> [Data items]
___
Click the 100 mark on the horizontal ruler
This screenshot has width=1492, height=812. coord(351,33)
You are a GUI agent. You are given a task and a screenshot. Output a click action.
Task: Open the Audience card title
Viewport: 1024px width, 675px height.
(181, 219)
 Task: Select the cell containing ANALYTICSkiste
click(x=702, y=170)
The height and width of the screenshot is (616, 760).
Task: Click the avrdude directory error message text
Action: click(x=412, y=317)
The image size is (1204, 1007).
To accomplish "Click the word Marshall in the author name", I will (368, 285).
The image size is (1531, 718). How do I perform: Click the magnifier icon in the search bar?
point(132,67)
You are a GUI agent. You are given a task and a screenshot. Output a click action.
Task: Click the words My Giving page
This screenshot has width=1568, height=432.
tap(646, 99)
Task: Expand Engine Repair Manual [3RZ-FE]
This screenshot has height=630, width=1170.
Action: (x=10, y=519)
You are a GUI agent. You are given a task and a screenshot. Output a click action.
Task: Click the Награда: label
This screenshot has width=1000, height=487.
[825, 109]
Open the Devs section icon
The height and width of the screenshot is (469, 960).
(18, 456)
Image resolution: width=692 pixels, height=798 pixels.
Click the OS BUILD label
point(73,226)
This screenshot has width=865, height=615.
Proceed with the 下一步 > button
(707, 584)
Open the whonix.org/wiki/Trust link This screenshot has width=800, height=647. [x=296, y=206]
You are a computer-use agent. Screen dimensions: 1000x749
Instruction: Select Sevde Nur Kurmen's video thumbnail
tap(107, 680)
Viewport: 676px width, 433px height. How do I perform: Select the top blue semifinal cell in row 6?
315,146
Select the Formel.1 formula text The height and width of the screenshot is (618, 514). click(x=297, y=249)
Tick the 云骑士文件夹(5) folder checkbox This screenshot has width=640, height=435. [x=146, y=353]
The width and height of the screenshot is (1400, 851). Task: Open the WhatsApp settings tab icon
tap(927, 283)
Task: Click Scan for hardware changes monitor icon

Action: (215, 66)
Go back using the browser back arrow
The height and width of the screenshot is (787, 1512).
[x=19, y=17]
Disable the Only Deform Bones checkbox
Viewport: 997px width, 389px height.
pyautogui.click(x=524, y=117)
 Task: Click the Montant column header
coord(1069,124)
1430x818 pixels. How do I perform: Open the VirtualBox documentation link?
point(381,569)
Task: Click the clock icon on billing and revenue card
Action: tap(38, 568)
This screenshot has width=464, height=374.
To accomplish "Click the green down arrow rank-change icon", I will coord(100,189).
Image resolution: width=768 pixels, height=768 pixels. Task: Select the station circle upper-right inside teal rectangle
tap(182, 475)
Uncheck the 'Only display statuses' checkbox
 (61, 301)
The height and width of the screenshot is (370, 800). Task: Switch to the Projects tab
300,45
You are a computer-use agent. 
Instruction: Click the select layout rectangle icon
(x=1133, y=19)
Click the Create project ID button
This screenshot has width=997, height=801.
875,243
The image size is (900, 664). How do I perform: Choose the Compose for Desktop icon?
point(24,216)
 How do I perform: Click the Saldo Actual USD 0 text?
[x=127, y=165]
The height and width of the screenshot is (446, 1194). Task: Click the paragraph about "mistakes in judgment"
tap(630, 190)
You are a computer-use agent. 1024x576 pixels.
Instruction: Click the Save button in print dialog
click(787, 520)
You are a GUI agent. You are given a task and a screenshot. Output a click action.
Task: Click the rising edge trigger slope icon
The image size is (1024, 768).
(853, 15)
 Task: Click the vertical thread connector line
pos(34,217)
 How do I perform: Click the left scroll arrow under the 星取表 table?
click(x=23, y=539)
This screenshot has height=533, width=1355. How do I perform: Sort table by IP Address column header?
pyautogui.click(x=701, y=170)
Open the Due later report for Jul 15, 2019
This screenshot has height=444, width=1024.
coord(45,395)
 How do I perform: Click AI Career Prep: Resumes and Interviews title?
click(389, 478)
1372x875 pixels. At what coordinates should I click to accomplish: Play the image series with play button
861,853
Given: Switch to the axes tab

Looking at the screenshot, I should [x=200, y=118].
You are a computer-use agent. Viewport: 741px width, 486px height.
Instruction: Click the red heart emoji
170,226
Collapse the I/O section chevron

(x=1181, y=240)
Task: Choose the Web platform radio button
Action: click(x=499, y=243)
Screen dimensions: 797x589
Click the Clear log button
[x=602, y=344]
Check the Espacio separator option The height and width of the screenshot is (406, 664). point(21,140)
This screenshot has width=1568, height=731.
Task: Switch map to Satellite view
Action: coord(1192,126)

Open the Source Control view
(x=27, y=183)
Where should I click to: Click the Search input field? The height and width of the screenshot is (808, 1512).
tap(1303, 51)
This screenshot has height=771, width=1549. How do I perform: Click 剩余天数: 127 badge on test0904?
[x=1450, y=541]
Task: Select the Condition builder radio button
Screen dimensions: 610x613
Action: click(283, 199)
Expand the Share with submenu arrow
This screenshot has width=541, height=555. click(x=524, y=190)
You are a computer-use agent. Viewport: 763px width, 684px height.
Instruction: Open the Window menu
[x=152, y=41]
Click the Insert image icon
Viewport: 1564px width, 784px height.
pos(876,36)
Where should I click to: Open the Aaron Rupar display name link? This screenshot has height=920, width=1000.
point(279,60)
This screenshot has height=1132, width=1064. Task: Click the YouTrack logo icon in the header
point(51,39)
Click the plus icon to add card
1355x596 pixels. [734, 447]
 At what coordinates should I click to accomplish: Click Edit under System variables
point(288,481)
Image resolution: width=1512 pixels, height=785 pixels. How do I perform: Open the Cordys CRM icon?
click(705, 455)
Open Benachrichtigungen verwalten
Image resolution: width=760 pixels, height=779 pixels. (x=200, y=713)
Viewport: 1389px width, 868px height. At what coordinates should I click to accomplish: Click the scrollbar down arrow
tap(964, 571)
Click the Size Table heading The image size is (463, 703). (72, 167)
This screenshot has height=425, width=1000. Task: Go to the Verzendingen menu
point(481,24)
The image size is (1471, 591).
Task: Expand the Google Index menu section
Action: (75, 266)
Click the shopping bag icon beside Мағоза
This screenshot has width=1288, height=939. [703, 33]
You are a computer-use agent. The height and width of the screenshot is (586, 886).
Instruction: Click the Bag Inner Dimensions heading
___
> [TASK DESCRIPTION] Gather each line of the records holding the string "heading".

> [SOLVED EXERCISE]
Click the Size Table heading The image size is (463, 703). (72, 167)
Instruction: Click the Bag Inner Dimensions heading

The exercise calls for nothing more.